Elas (as anotações) diziam respeito a um projeto de Alfabetização de Adultos desenvolvido naquela instituição. O projeto nasceu depois de várias visitas que este escrevinhador fazia nos canteiros de obra.
A maioria destes canteiros tinha alojamentos, por se tratar de trabalhadores migrantes. Eram operários de todos os cantos do Brasil, Norte, Nordeste, interior de Minas e São Paulo, bem como de outros Estados.
O que detectamos é que a maioria vivia em péssimas condições de vida e trabalho naquelas obras. O salário que recebiam ia todo para as famílias nos locais de origem. Sobrava pouco ou quase nada para sustento nos locais de trabalho.

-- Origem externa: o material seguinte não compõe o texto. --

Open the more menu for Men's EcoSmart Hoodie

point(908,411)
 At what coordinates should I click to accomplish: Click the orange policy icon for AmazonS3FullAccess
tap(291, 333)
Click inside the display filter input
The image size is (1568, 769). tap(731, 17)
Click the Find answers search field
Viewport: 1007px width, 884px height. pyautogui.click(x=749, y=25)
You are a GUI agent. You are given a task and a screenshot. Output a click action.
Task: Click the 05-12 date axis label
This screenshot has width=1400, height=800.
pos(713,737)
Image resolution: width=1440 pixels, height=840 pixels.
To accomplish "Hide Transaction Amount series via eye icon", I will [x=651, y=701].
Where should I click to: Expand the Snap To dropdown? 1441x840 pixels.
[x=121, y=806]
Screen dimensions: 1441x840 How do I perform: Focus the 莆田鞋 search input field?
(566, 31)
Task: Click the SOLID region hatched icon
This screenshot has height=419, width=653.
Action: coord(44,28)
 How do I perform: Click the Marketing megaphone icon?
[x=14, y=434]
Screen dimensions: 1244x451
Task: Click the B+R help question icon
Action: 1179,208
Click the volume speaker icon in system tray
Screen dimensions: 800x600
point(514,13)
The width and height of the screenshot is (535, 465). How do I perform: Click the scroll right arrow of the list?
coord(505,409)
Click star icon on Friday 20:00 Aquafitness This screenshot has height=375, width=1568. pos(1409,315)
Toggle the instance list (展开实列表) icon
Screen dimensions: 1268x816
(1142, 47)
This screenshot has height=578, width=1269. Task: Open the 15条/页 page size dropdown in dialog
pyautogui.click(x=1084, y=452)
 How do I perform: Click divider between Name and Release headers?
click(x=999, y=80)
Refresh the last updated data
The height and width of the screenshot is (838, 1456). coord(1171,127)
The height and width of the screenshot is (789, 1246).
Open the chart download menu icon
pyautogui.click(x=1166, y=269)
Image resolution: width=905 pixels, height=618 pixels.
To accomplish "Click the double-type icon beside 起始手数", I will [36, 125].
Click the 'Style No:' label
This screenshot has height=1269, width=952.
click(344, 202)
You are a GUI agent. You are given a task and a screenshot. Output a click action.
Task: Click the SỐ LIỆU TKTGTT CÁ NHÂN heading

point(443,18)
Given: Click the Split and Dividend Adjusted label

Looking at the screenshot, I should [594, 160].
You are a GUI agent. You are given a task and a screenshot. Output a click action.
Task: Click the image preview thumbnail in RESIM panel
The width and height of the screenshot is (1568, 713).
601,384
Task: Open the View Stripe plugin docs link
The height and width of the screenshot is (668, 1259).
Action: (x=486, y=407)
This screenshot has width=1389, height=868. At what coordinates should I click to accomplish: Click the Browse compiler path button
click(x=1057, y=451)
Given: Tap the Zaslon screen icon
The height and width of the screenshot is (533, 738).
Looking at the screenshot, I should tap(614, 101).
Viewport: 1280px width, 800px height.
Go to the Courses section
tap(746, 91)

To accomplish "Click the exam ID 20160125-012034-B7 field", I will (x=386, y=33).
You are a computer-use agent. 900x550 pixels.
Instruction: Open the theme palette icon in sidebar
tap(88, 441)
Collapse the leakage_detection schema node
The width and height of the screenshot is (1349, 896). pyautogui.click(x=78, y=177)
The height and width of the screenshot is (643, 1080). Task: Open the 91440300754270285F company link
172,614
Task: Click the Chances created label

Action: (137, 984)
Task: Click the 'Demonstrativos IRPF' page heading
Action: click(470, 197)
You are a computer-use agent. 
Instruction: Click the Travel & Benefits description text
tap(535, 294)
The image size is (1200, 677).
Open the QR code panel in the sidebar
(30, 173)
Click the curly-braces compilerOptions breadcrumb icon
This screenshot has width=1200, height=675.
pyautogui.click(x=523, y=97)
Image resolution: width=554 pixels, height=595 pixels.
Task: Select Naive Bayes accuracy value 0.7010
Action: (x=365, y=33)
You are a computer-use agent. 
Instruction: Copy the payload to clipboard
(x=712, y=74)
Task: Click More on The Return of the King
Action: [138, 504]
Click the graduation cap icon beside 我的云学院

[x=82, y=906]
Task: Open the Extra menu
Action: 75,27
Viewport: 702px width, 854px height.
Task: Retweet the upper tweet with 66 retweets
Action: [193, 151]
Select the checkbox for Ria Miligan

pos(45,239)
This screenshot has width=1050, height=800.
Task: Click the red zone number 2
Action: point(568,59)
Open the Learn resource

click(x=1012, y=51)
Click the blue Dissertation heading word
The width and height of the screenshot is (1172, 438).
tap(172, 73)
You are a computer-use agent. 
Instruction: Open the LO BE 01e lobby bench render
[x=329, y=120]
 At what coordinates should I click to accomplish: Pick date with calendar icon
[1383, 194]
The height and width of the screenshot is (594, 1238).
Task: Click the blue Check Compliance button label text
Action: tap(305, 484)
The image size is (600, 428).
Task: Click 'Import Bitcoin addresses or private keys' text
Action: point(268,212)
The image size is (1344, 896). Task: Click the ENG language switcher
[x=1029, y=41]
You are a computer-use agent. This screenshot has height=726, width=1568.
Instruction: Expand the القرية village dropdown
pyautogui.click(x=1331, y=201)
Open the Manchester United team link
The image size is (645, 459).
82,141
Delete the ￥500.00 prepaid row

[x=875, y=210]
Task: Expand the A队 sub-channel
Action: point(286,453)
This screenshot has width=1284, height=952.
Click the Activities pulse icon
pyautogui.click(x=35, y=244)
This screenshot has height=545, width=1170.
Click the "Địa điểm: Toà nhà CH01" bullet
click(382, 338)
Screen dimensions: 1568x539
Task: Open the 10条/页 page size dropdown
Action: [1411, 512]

Aquela situação de penúria e miséria angustiava a diretoria do sindicato e a nós. Buscamos realizar uma pesquisa na categoria e a conclusão foi estarrecedora. 70% da categoria era analfabeta ou semianalfabeta.
Esta questão de não saber ler e escrever levava muitos a assinarem contratos ou carimbar com o dedo, desfavoráveis a eles. O levantamento nos fez debater primeiro no seio da diretoria do sindicato e depois com os próprios trabalhadores.
A intensificação de lutas por melhores condições de vida e trabalho foi a primeira alternativa. A segunda e inovadora pelo menos na região de Campinas foi criar a escola de alfabetização de adultos. Na época, o educador Paulo Freire era secretário de Educação da Prefeitura de São Paulo.
Ele organizou lá o MOVA – Movimento de Alfabetização de Jovens e Adultos. Surgiu naquela cidade e fez uma pequena revolução. Nós corremos para saber mais. Visitas à secretaria paulistana, salas de aulas em escolas, igrejas, associações de moradores, fábricas e canteiros de obras.
Estávamos encantados não só com a amplitude do projeto, mas com seus resultados. De cada três alfabetizados pelo Mova, em seis meses a educação formal levaria de um ano a dois. O que era aquilo? Mágica ou meia boca na Educação?
Nenhuma das duas coisas. Paulo Freire, nos anos 50 e 60, iniciou um programa educacional inovador. Primeiro, na cidade do Recife (PE), depois para todo o Brasil. Seu programa só foi interrompido com o Golpe Militar de 1964. O professor foi exilado e taxado de comunista pelos militares e setores educacionais conservadores.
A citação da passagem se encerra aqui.